*Records provided:*
________________
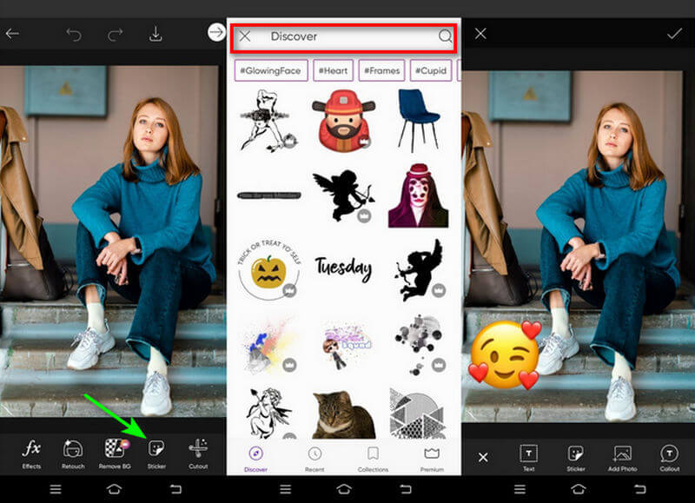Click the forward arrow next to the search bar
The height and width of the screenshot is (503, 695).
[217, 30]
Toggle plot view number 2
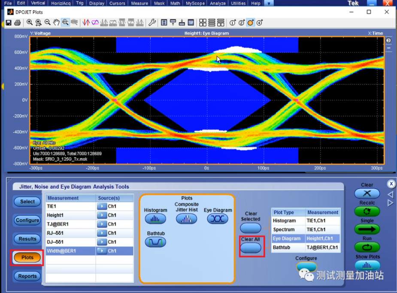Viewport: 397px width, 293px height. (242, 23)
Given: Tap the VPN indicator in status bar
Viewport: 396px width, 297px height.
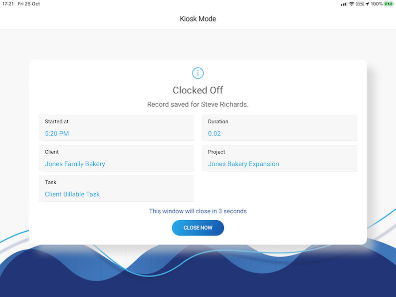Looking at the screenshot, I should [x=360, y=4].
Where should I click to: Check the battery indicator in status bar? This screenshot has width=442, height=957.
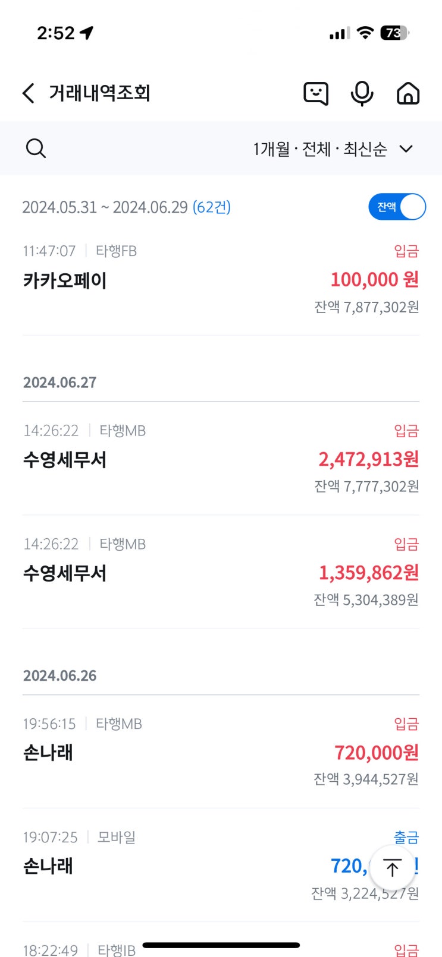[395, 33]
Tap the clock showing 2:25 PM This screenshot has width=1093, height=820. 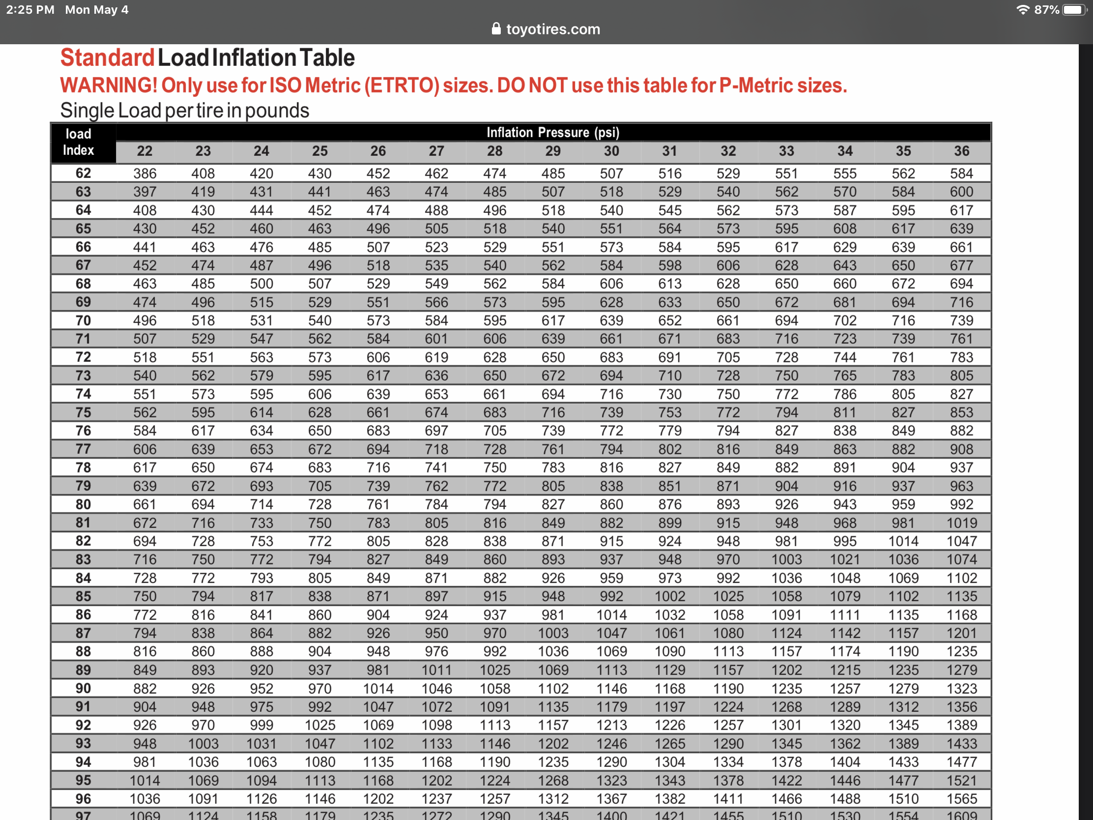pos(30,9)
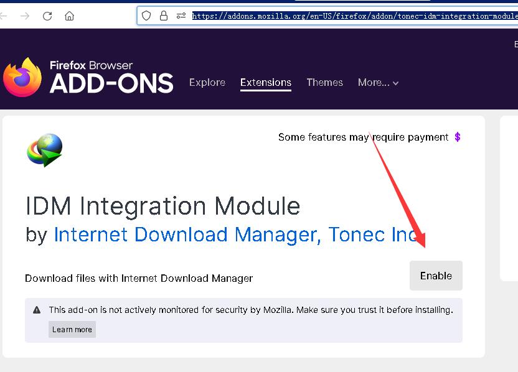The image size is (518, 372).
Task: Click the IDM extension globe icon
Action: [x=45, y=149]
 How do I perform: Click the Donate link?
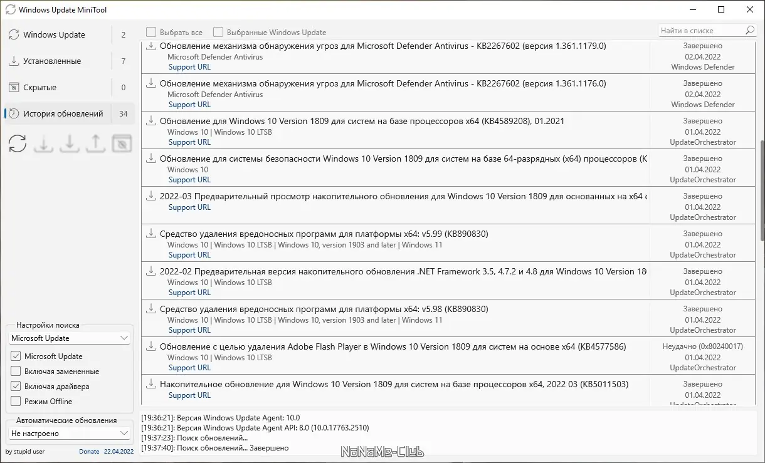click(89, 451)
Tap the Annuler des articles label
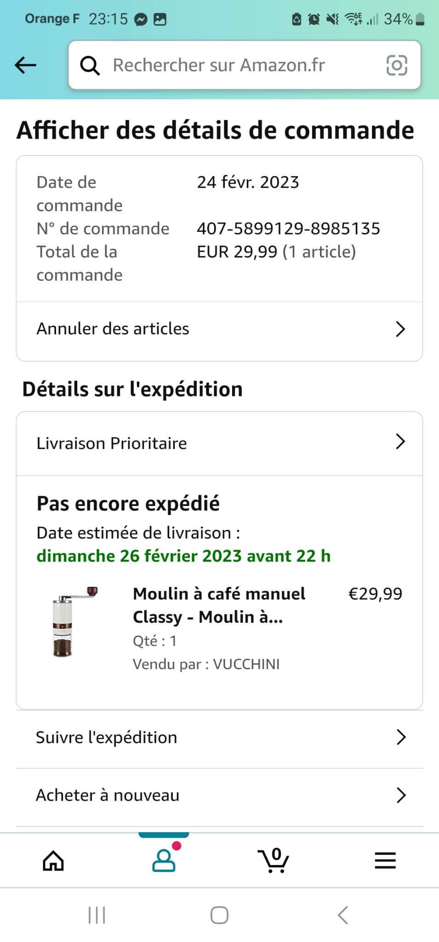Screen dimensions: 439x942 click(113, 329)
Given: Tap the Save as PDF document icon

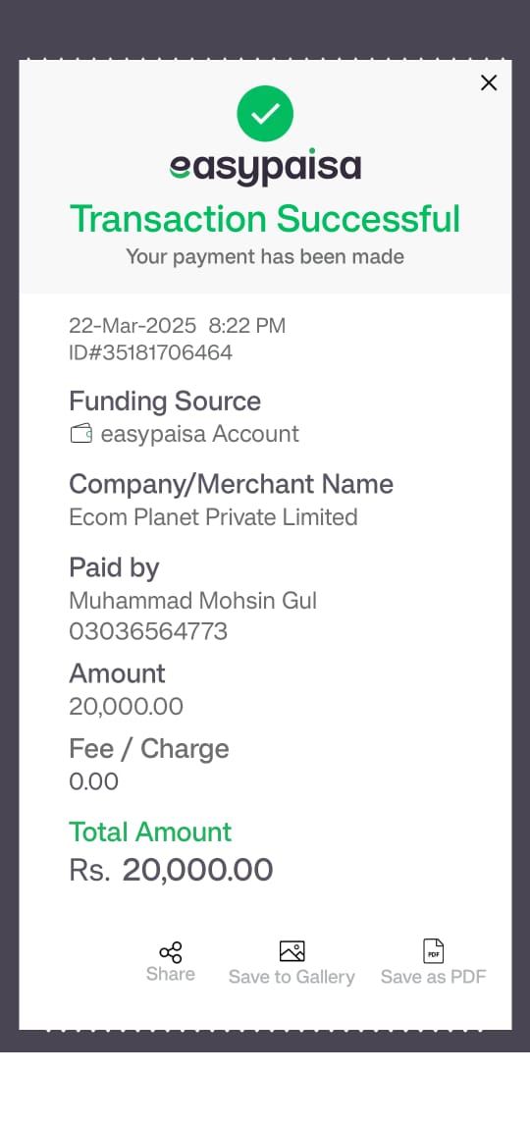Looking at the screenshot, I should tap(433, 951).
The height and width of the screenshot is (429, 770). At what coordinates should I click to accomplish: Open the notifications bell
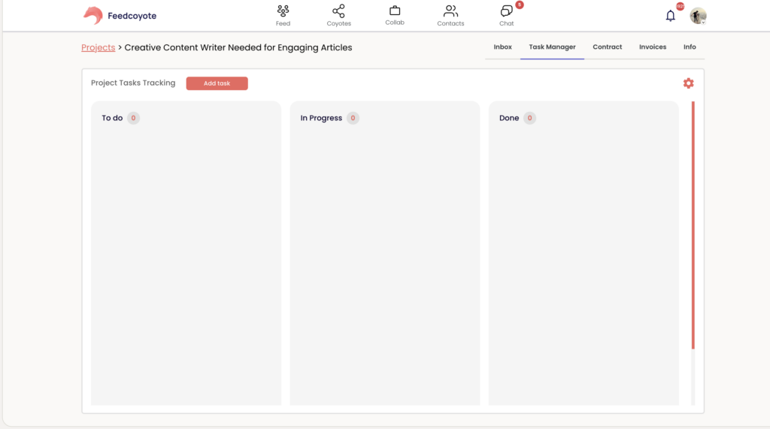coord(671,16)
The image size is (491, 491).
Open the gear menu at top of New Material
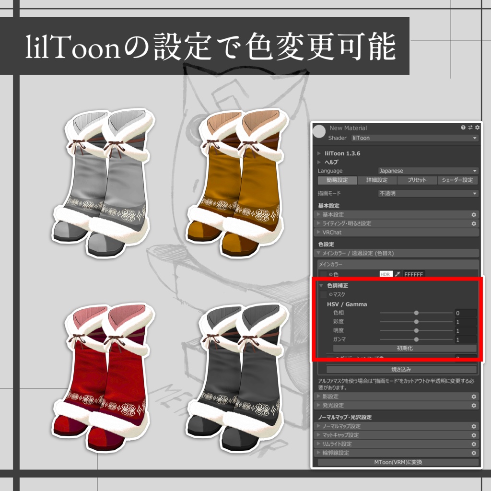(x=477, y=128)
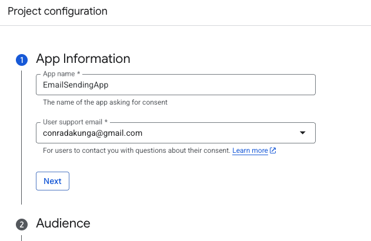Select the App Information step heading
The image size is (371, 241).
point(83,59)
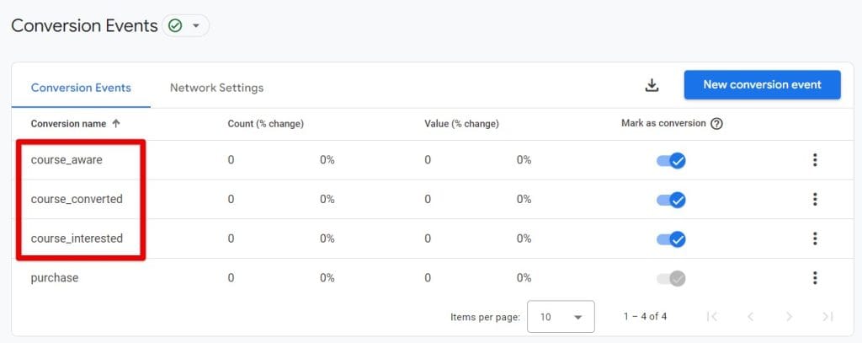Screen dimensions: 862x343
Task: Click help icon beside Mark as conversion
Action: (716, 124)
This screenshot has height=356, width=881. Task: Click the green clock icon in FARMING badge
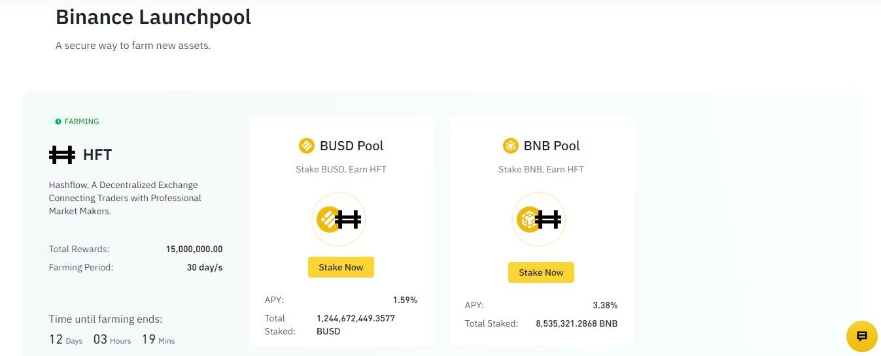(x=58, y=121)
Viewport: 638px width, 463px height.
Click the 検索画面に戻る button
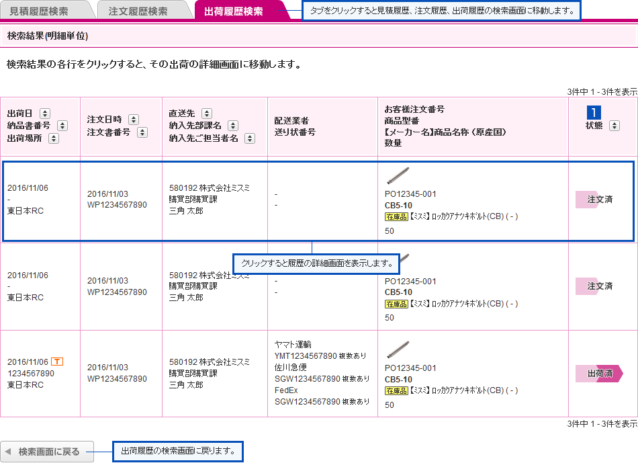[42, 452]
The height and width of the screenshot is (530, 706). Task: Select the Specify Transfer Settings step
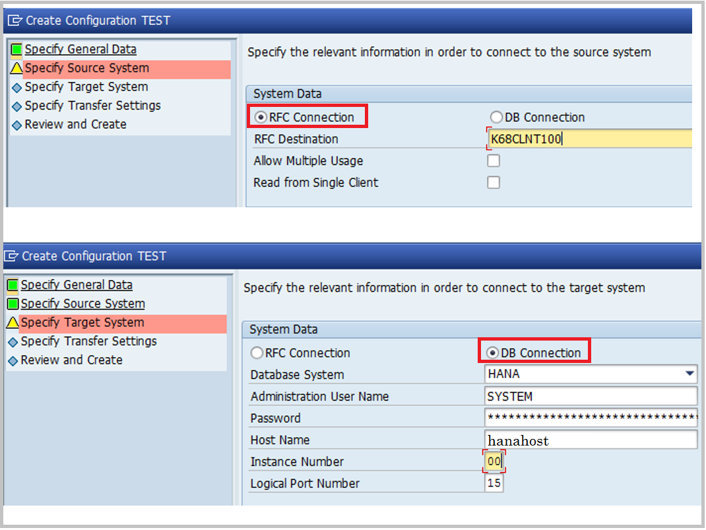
________________
*Your goal:* Begin at the line that has "Viewport: 638px width, 463px height." and stop at the end of the material. Write those lines out again with 130 added to each x and y coordinate, leave everything else as it is, and omit the pictures.

*Written response:*
Viewport: 638px width, 463px height.
Click the 検索画面に戻る button
[172, 582]
The height and width of the screenshot is (530, 706). Task: Select the Specify Transfer Settings step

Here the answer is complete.